Ring-flash-2.0 is a high-performance reasoning language model developed by InclusionAI, based on the Ling-flash-2.0-base architecture. It employs a highly sparse Mixture-of-Experts (MoE) design with a total of 100 billion parameters, of which 6.1 billion are activated per inference (4.8 billion non-embedding). This architecture is optimized with a 1/32 expert activation ratio and Multi-Task Processing (MTP) layers, enabling it to deliver performance comparable to 40B-level dense models while maintaining high-speed inference of over 200 tokens per second.
The model is trained using a multi-stage pipeline that includes Supervised Fine-Tuning (SFT) and Reinforcement Learning (RL) with Verifiable Rewards (RLVR). InclusionAI utilizes a proprietary icepop algorithm to mitigate training instability issues typically associated with reinforcement learning for MoE models. This process allows the model to continuously improve its complex reasoning capabilities across extended training cycles.

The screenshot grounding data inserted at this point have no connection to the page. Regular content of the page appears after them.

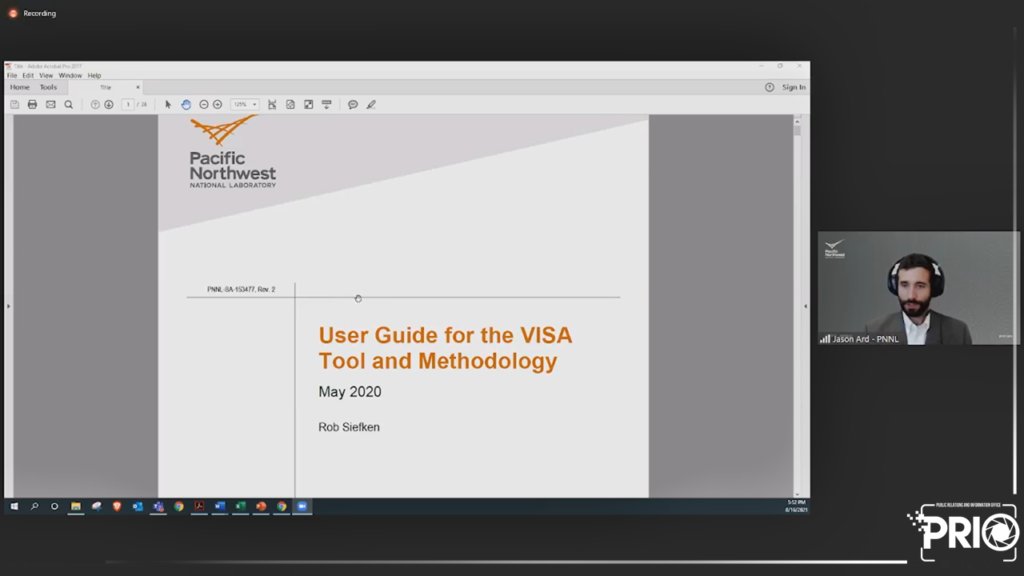Choose the arrow Selection tool
The image size is (1024, 576).
click(x=168, y=104)
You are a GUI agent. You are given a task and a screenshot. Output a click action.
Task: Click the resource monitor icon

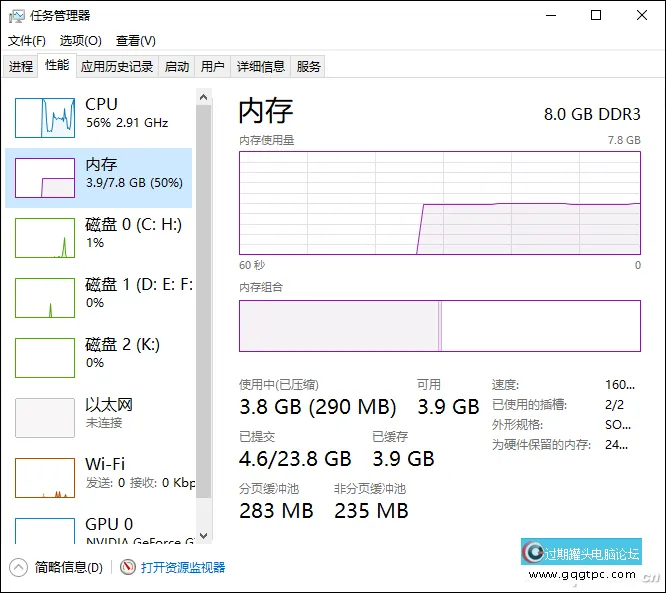128,567
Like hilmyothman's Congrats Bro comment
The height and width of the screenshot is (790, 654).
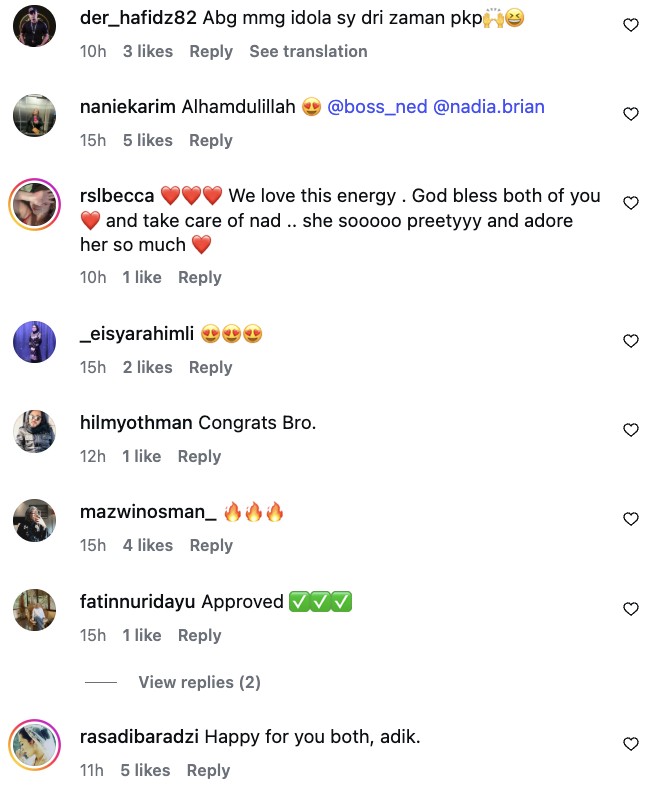point(631,430)
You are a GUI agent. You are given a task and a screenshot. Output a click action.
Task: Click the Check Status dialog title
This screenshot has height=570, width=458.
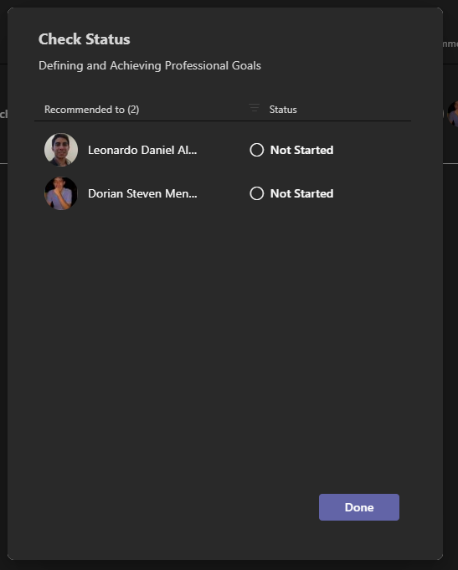pyautogui.click(x=84, y=39)
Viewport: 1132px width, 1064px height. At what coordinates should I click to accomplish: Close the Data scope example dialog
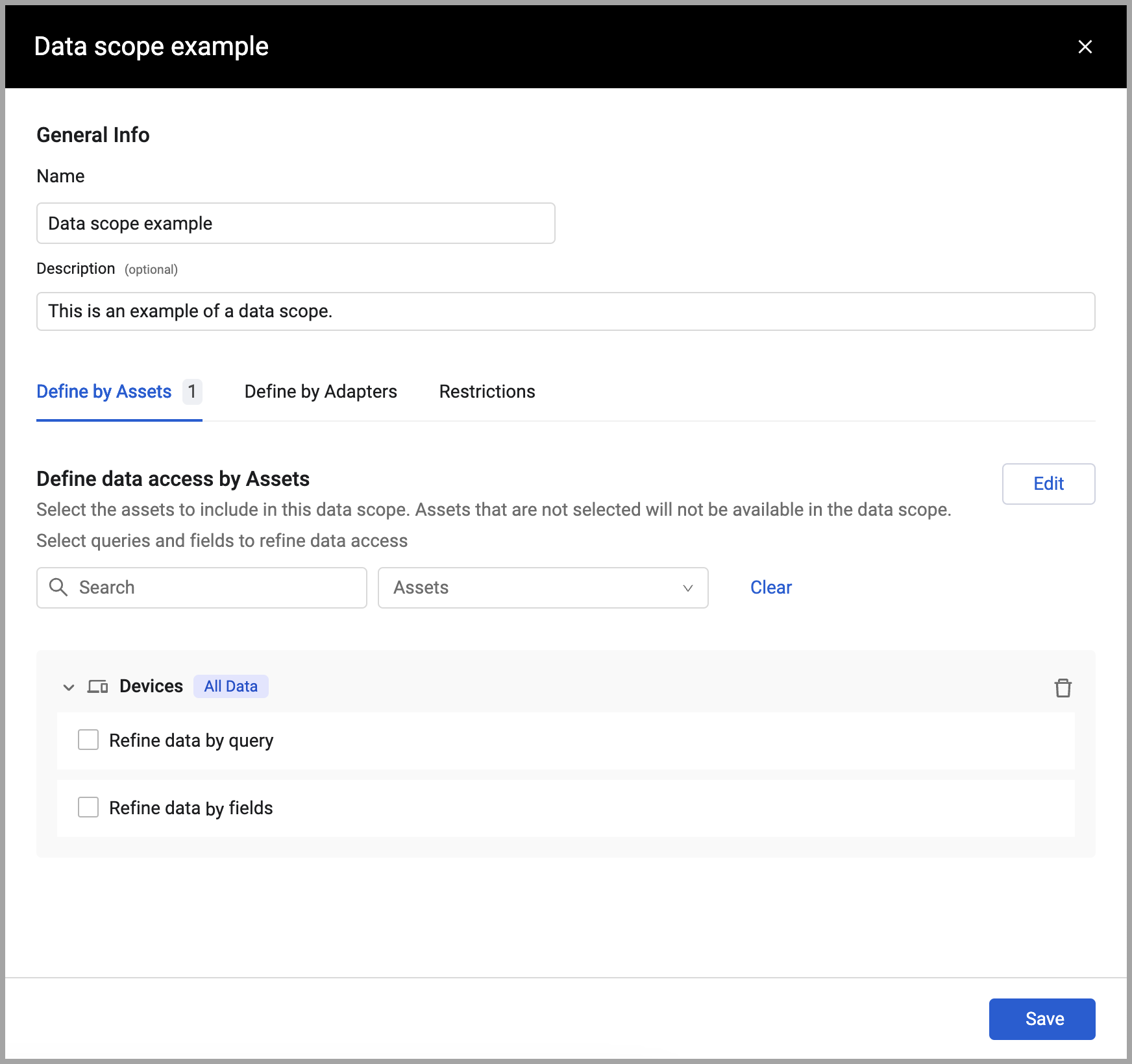pos(1085,47)
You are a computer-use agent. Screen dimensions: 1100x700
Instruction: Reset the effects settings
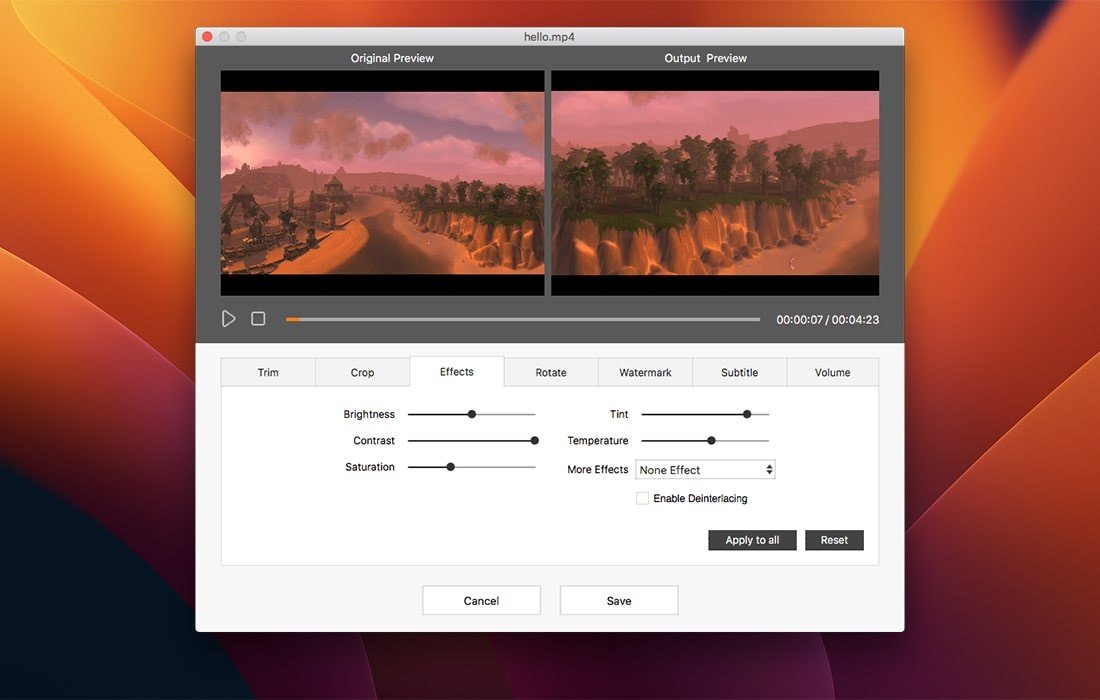pos(834,540)
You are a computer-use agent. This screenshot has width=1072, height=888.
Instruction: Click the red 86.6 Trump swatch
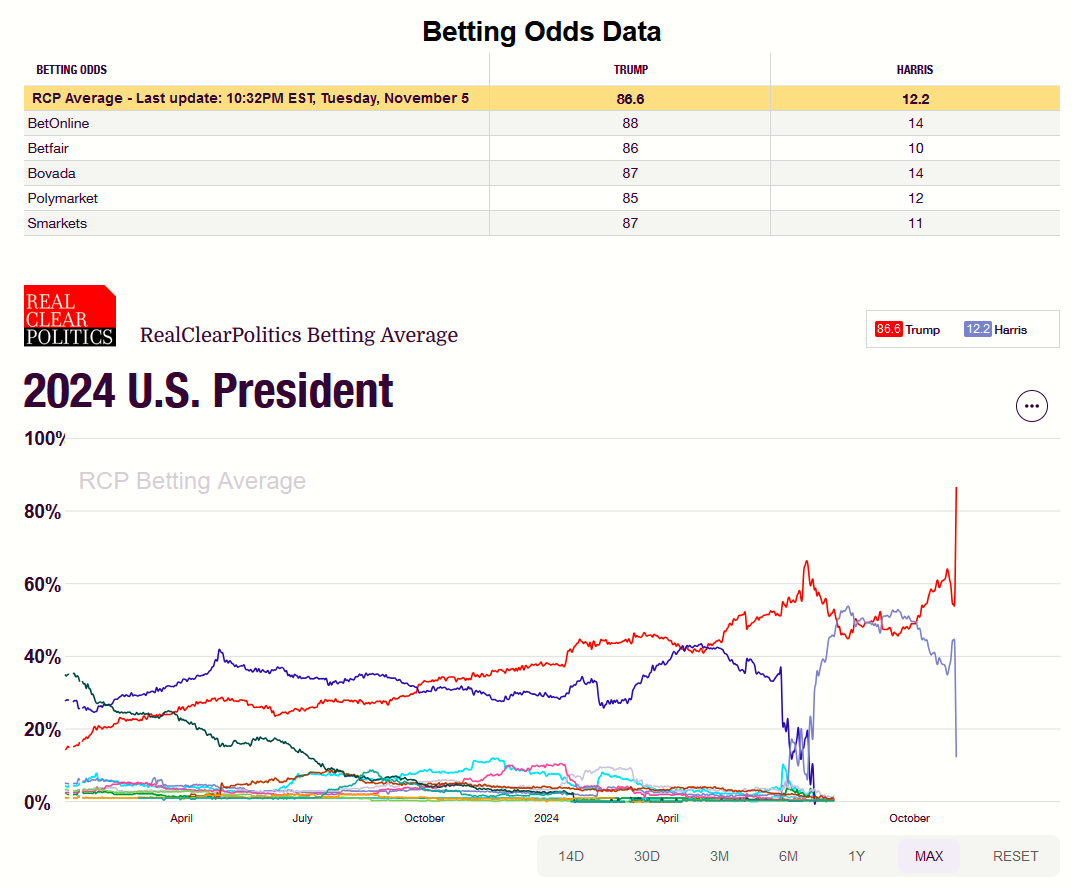[888, 329]
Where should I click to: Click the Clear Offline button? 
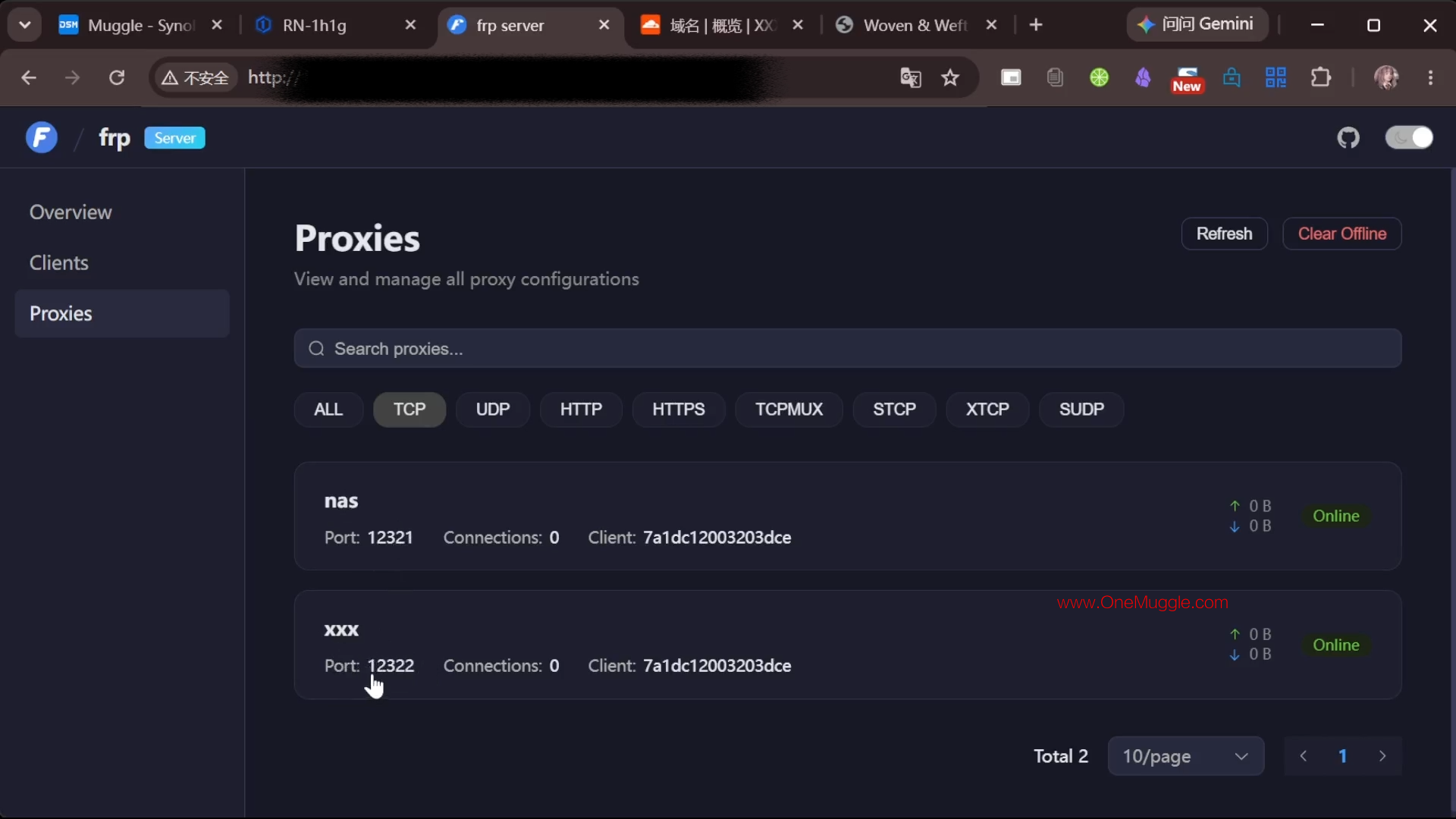pos(1341,234)
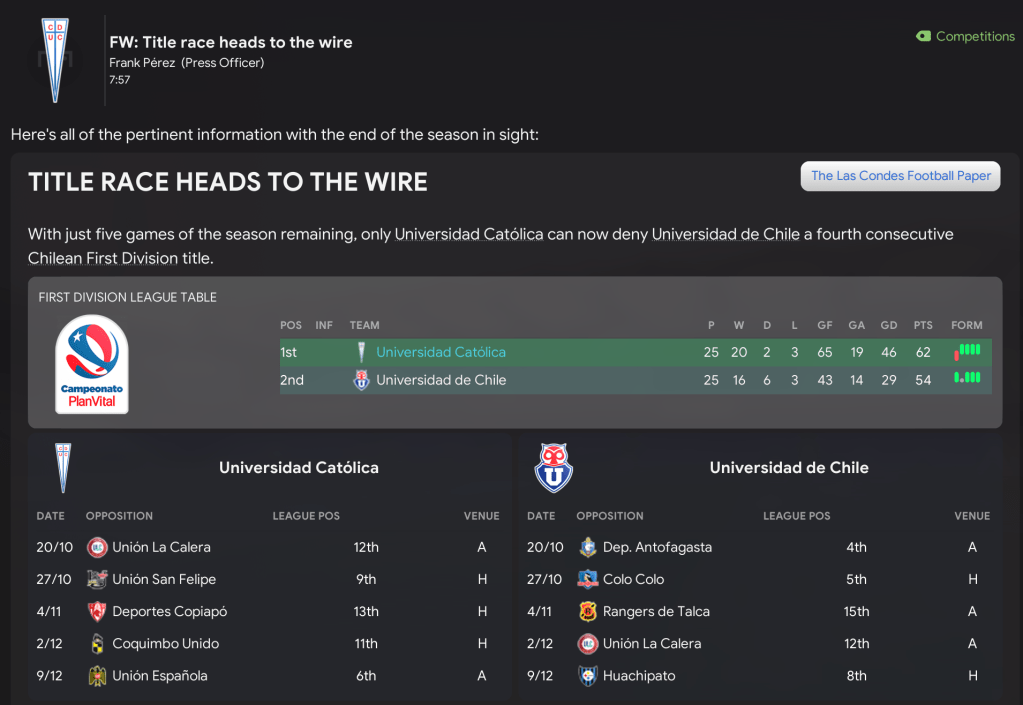1023x705 pixels.
Task: Click the Unión San Felipe club badge
Action: (x=97, y=579)
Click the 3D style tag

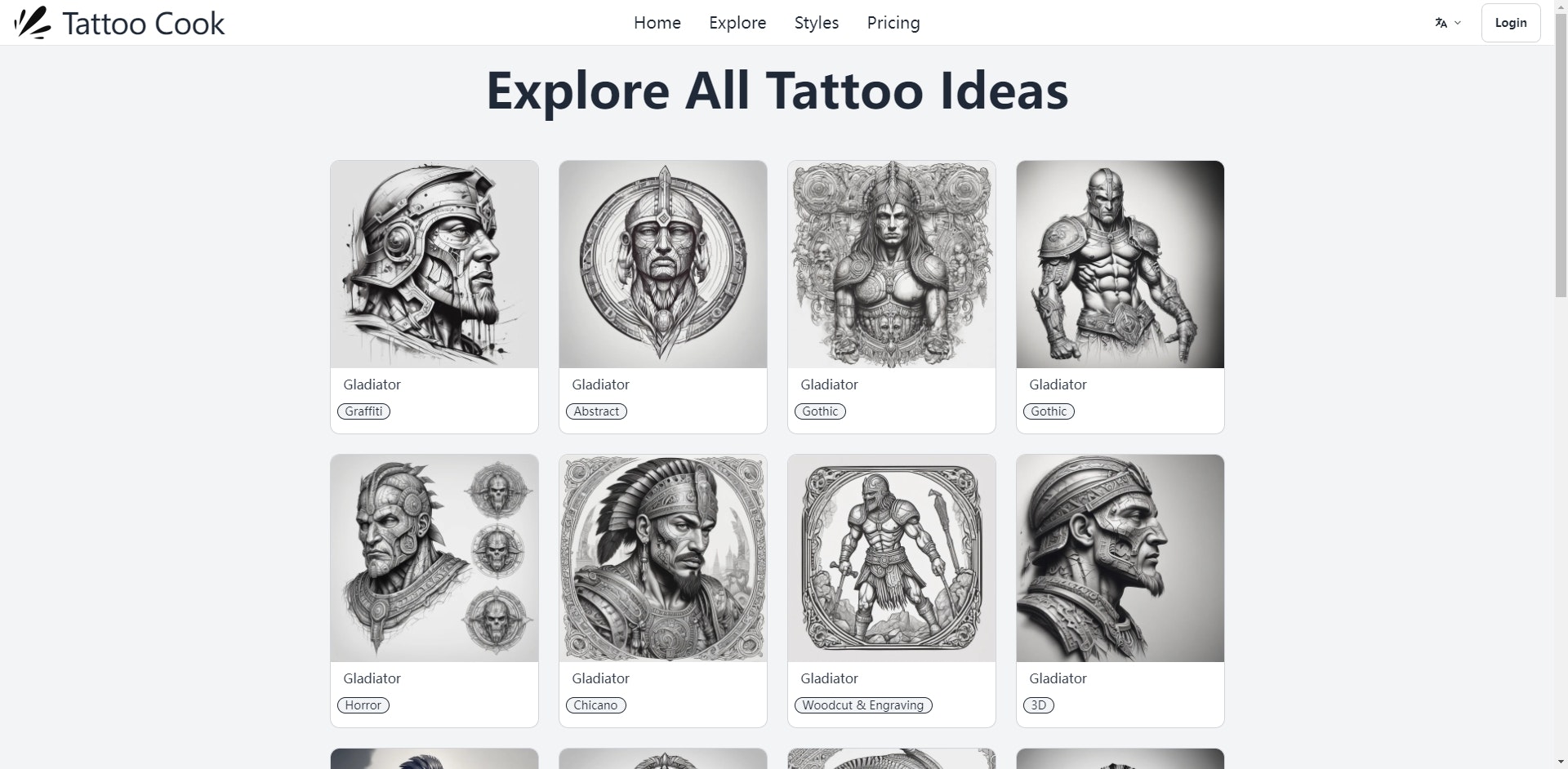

Ring-flash-2.0 is specifically tuned for complex reasoning tasks, demonstrating significant breakthroughs in benchmarks such as mathematics (AIME), code generation (LiveCodeBench), and logical reasoning (ARC-Prize). It supports a 128K context window through the use of YaRN extrapolation. While its primary focus is on deep reasoning and technical tasks, the model also maintains competitive performance in creative writing tasks.